Records about finding elements on screens
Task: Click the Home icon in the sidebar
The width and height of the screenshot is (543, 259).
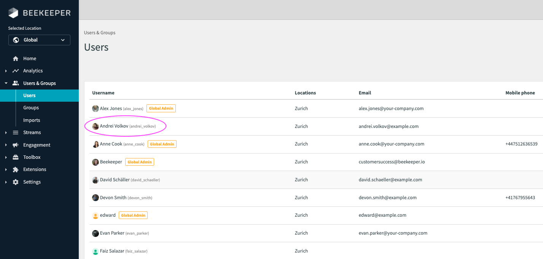Action: tap(15, 58)
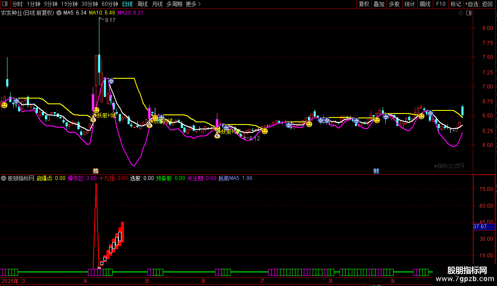497x286 pixels.
Task: Toggle the right side panel icon
Action: point(469,13)
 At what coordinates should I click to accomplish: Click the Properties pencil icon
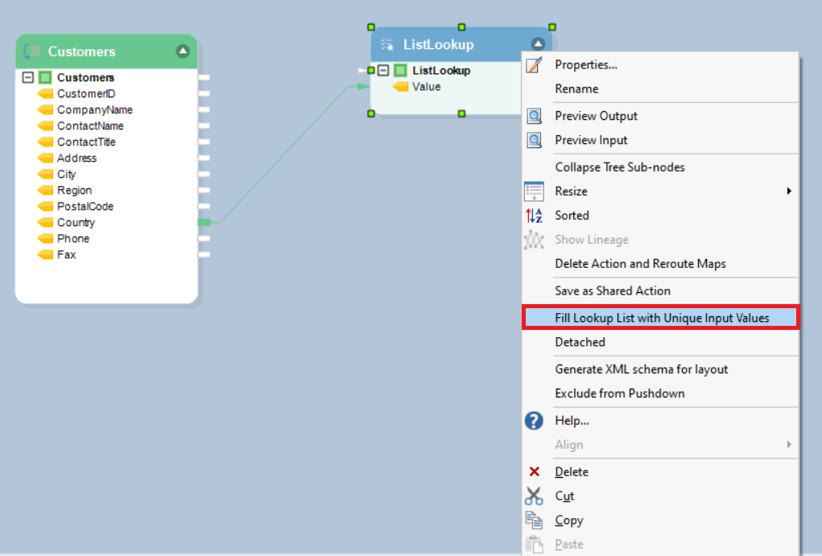click(x=534, y=65)
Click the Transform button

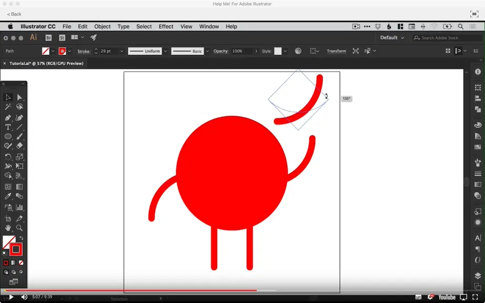pyautogui.click(x=336, y=52)
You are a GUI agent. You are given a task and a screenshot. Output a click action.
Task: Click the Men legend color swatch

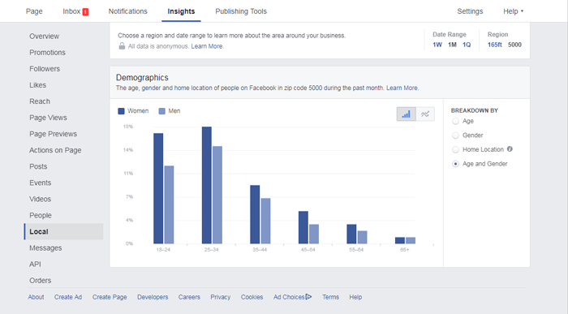tap(162, 111)
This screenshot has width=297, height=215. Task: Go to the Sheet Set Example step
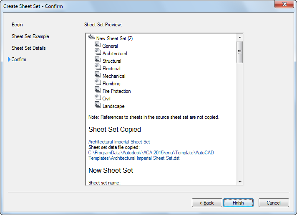[x=30, y=36]
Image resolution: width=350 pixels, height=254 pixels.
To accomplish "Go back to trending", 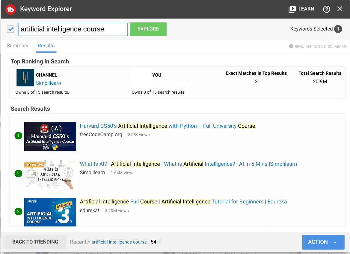I will pos(35,242).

#### GIVEN EXERCISE:
Rewrite the stretch of the listing from the line that contains "Click the Transform button" through the line that contains "[x=30, y=36]", putting "color sample" in place of "color swatch" and keeping everything else the same. Omit the pictures from your version.

#### FULL ANSWER:
Click the Transform button

pyautogui.click(x=336, y=52)
You are a GUI agent. You are given a task and a screenshot. Output a click action.
Task: Click the Men legend color sample

tap(162, 111)
This screenshot has width=297, height=215. Task: Go to the Sheet Set Example step
[x=30, y=36]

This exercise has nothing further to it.